Finding Your North Star

A letter to the women who are just beginning, and a call to action for the organizations that should be supporting them.

Last week, on a bright, unusually sunny spring morning in Seattle, I had the pleasure of presenting with Janice Lichtenwaldt, a fellow executive leadership coach. We were at the Women in Technology Regatta, leading a session called, Finding Your North Star: What Coaching Really Is (And Isn’t).

Janet and Anu on Finding Your North Star

As the room began to fill, I let my eyes drift across the faces looking back at us. These were early-career women in tech. Curious. Capable. Educated. Enthusiastic. And working in the often unforgiving workforce of modern technology. I could see them trying to take it in: the norms no one had bothered to tell them about, the codes of conduct they were still deciphering, the invisible ladders that others seemed to climb with ease. They were looking for sure footing. They were looking for a roadmap.

In That Moment, I Was Transported Back In Time

My first day at Microsoft was not the first day of my career. But, it was the first day of my career in a new country.

I arrived with what I can only describe as stars in my eyes. I was full of ambition, optimism, and an unshakeable certainty that if I worked hard enough, success would follow. Wasn’t that a part of the American Dream?

I was a go-getter, and I knew it.

But, very quickly, I discovered something that no one tells you at orientation. Working hard is not enough. It is necessary. It is foundational. But it is not enough.

There is a whole subtext to professional life. The security of networks, the importance of advocacy, the courage to ask for what you want, the wisdom to know what you’re worth… and I didn’t speak that language yet.

Then, Microsoft sponsored me to attend a WITI conference in the Bay Area.

My World Opened Up

I sat in the audience, exactly where the women in front of me were sitting now.

I remember the feeling of my world expanding, session by session. People were talking about speaking up. About understanding your own strengths. About having clarity on your career path rather than just following wherever the current takes you. It was about finding mentors, building networks, and lifting other women around you as you rose.

My optimism, which had grown dim and diffuse in the grinding reality of figuring things out alone, began to come back. Not in the same way. I didn’t just feel hopeful again. I felt empowered.

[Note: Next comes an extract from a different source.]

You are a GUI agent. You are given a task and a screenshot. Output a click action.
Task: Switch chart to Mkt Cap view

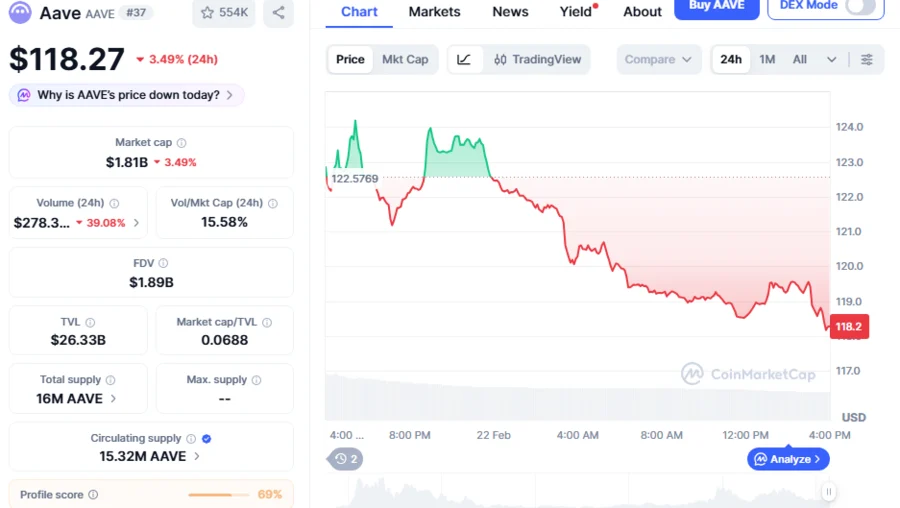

What Followed Was Nothing Short Of Magic

I met Eddie Pate, the Diversity PM at Microsoft at the time, and asked him what I thought was a simple, innocent question: Why doesn’t Microsoft have its own women’s conference?

That question became a proposal. The proposal found its way to Charles Stevens, former VP of our division. He agreed to sponsor it. He gave us a small budget and a great deal of faith, and we built something that outlasted all of us – the first Microsoft Women’s Conference, putting women’s development at the forefront.

Anu Arora with son Ranjan in front of a mural at the WIT Regatta, which reads “All Girls To The Front”

Make the Invisible, Visible

I also found my mentors during this time period. Patrick Copeland and Shoshaana Budzionowski are people whose paths I could see ahead of mine and who were generous enough to share the inside view. They gave me not just inspiration but also information. They helped make the invisible, visible.

That is what this kind of investment does. That is what happens when someone with more experience says: here is what I can see that you cannot yet. Let me show you.

So, as I looked at the faces of the women in front of me last week, I felt that familiar swell of recognition and hope.

And, then I was struck.

The Room Was Half Empty

I have presented at this conference for years. I have seen rooms packed with standing-room-only audiences, humming with the energy of women hungry to grow. This time, the seats were pretty empty.

The organizers told me why: organizations are no longer sponsoring these kinds of workshops. They don’t see it as essential. Companies are in survival mode. They are placing their bets, and increasingly, they are betting on artificial intelligence over human development.

Failure to Invest is Fiscally Irresponsible

The thing is, there is no artificial intelligence in the world that can replace the learning, growth, and wisdom that come from the lived human experience. From trying and failing. From being in a room full of other people who have stumbled, then found their footing and turned to extend their hand to help someone else.

When we fail to invest in the full development of half our population, we are not making a fiscally conservative choice, we are making an extraordinarily costly one. We are leaving future potential on the table. Wisdom untapped and disavowed.

The women in that room were ready. I saw it in how they leaned forward. In their engagement. In the questions they asked. In the hunger that I saw in their eyes, because I’ve been hungry too.

They are not asking anyone to do the work for them. They are asking for what I once asked for, for what every person at the beginning of their journey hopes for — for someone further along to turn around, recognize the need to assist, and let them know that they’ve been exactly where you are. To say, “I understand how you feel. Now, let me show you what I’ve learned along the way.”

We owe them that room. That conference. That space and time for connection. We owe them that investment. In their future, and in ours.